• DOCUMENT EXCERPT
--- start ---

# XPS Insulation Thickness in Basement



## Logan176 (Feb 18, 2016)

So, I know there are countless threads in this forum and others about basement insulation. I have spent many hours reading them as well as articles from BuildingScience.com. With that being said, I'm not 100% sure if I should go with 1" or 2" XPS foam boards. 

Background:
I have a Cape Cod style home built in 1951. I live in southern New York, climate zone 5. The foundation is made from concrete block. The house had water infiltration problems when I first moved in 8 years ago. Since then, I have installed an interior perimeter drainage system below the slab and a sump pump. 

I currently have a moisture issue in one corner of the basement after several days of heavy rain. I plan on digging down and sealing the exterior foundation wall with tar extending out about 5-6 feet from the corner. I will also regrade and extend the downspout 10 feet from the house.

Question:
What combination of insulation should I use for my basement? 

I started out by insulating my rim joists with 2” XPS as described in this article from Family Handyman. Based on the reading that I’ve done, I want to go with XPS rigid foam boards glued directly to the foundation. My building inspector said that I need to have at least R13 insulation in the walls, so the 2” XPS alone (R10) is not enough.

--- end ---

• GIVEN DATA
--- start ---

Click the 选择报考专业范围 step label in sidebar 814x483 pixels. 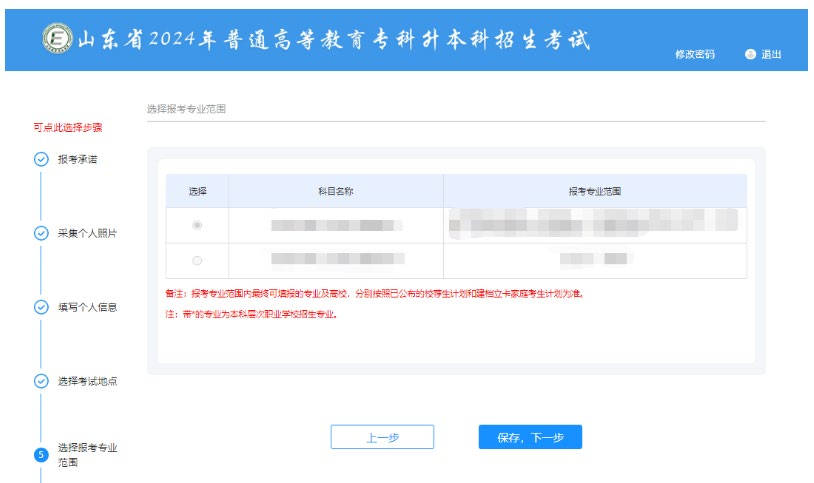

--- end ---

• REQUIRED ACTIONS
A. Decide whether each statement agrees with the basement insulation post, answering yes or no and quoting the words from the post that settle it: (i) The home was built in 1951. (ii) The foundation is poured concrete. (iii) The building inspector requires at least R10 insulation in the walls.
B. In the basement insulation post, how far from the house does the writer plan to extend the downspout?
C. Carry on writing the basement insulation post, starting right after its final sentence.
The data is separate material and has no connection to the basement insulation post.

• RESPONSES TO THE EXERCISE
A.
(i) Yes: "I have a Cape Cod style home built in 1951."
(ii) No: "The foundation is made from concrete block."
(iii) No: "My building inspector said that I need to have at least R13 insulation in the walls"

B. 10 feet from the house.

C.
This second article from Family Handyman says to use ¾” XPS on the walls, frame, and later fill with fiberglass.

Then I came across two articles from Building Science Corporation. The first BSC article says using 2” XPS along with R13 fiberglass works very well at controlling moisture when used with spray foam on the rim joists and another 2” of XPS below the slab. But I don’t have anything below the slab.

If I’m reading the second BSC article correctly, it says that using 1” XPS with R13 fiberglass can also be effective at controlling moisture as long as the sheet rock is covered with vapor barrier paint and a dehumidifier is located in the basement. But… the article states that “some variations not recommended” and the article does not explain what that means.

So, will 1” XPS with fiberglass be thick enough for moisture control or will I need to go with the 2” XPS and fiberglass?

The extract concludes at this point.